I just came off an abbreviated Bill Starr 5x5 program that I had to cut a couple weeks short (during the intensity phase) due to the holidays and a new baby at home!  I was also getting a little sick of lower rep work (which I usually love), so I decided to switch things up a bit and revert to a Full Body, push-pull type program.

Here is the new program that I started yesterday:

Workout A- Push

Incline DB Press: 3x8-10
Back Squats: 3x8
Standing Military PRess: 3x8-10
Front Squats: 2x8-10
Close-Grip Bench Press: 2x8-10
Core Work (Turkish Get-Ups)

Workout B- Pull

Sumo Deadlifts: 3x4-6
Weighted Pull-Ups: 3x8-10
Bent Over BB Rows: 3x8-10
Romanian Deadlifts: 2x8
Bicep Curls: 2x8-10
Core Work (Planks)

I may tweak this a bit as I go along - I would like to replace front squats with cleans, but Ive never done them before and Im worried about getting the form and motion down right.  I also am not sure if I should add some more core/ab work - like everyone, I would dig it if I had a 6 pack come summer. But I understand abs are "made in the kitchen," and that it is basically 100% diet.  I also understand that my core is already getting quite a workout from squats, deads, and presses.  So I "think" that just adding planks and get-ups would be enough??  But part of me (perhaps the part that watches too many infomercials, lol), keeps thinking some direct ab work would help. 

Christian


----------



## 33sun33 (Dec 31, 2010)

*Yesterdays Push Workout*

Felt pretty solid yesterday after a 10 day break, although I kept things relatively easy to start with.

Incline DB Press

60x10; 65x8; 70x8

Squats

135x10; 185x8; 185x8

Military Press

95x10; 95x8; 95x8

Front Squats

95x8; 95x8

CG Bench Press

135x8; 135x7

I also did a couple of planks (only 1 min each  ), and threw in some unexpected cable triceps kick backs for some odd reason.


----------



## 33sun33 (Jan 1, 2011)

*Pull Workout -NYD*

Fair workout today; kinda sucked on the pullups - but thats likely bc I did them later on in the workout once my arms were already tired.  

Sumo Deadlifts

[135x6- warmup] 225x5; 225x5; 275x3; 275x4

Bent Over Rows

95x10; 135x8; 165x6; 135x8

Pullups

bwx8; bwx7; bwx5; bwx5

Romanian Deads

225x6; 225x6

bicep curls

35x10; 40x8; 35x10

planks - 3 min total


----------



## 33sun33 (Jan 3, 2011)

Alright, I cant stand my journal name - I dont know what I was thinking.  I was trying to riff off of Ron Burgundy in Anchorman ("oh its a deep burn..."), but anyways.
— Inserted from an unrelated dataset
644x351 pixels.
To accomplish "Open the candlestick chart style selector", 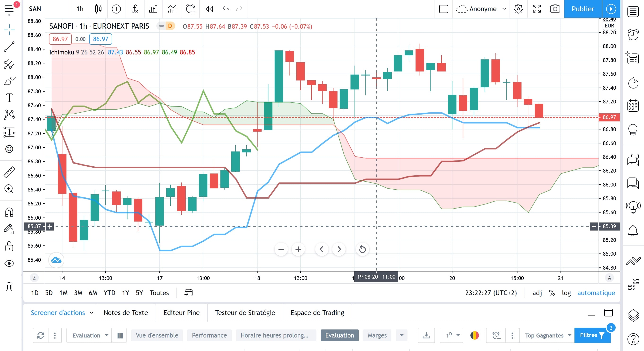I will 98,9.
Todays workout was only mediocre - perhaps cause this is the first week of the new plan and I had too high expectations, perhaps cause my diet was off, perhaps cause I worked out much later than I usually do.

Incline DB Press

65x10; 70x8; 70x7

Squats

135x8; 185x7; 185x8; 185x6

Standing BB Military Press

95x8; 95x7; 95x8

Standing Alt DB Press

35x10; 35x8

Cable Tri Kickback

40x12; 50x10; 60x8


----------



## 33sun33 (Jan 6, 2011)

*Pull Workout*

Pull Ups

bwx8; 5lbx8; 5lb x10

Bent Over BB Rows

135x8; 135x8; 135x10

Sumo Deads

225x6; 275x5; 275x3

Romanian Deads

225x6; 225x6

DB Bicep Curls

40x10;45x7


----------



## 33sun33 (Jan 14, 2011)

*Back to work!*

Alrighty then!

I had an unexpected and unwanted break from my routine when (1) I needed to pull several all nighters to get ready for the new semester and (2) perhaps got sick as a result for a couple of days.   But Im feeling better, and have more time on my hands, so Im back in the gym

Todays workout was a little off from my lifts a week or so ago, but I think Ill get back on track quickly.

Incline DB

65x10; 65x10; 65x7

Back Squats

135x8; 185x6; 185x5

BB Military PRess

95x8; 95x8; 95x8

Front Squats

95x8; 95x8

CG Bench Press

135x8; 135x8


----------



## IslandGirl (Jan 14, 2011)

Welcome back.  Glad you're feeling better.  Have a great weekend.


----------



## 33sun33 (Jan 16, 2011)

Thanks Islandgirl!  It was just a brief 2 day light cold that lingered.  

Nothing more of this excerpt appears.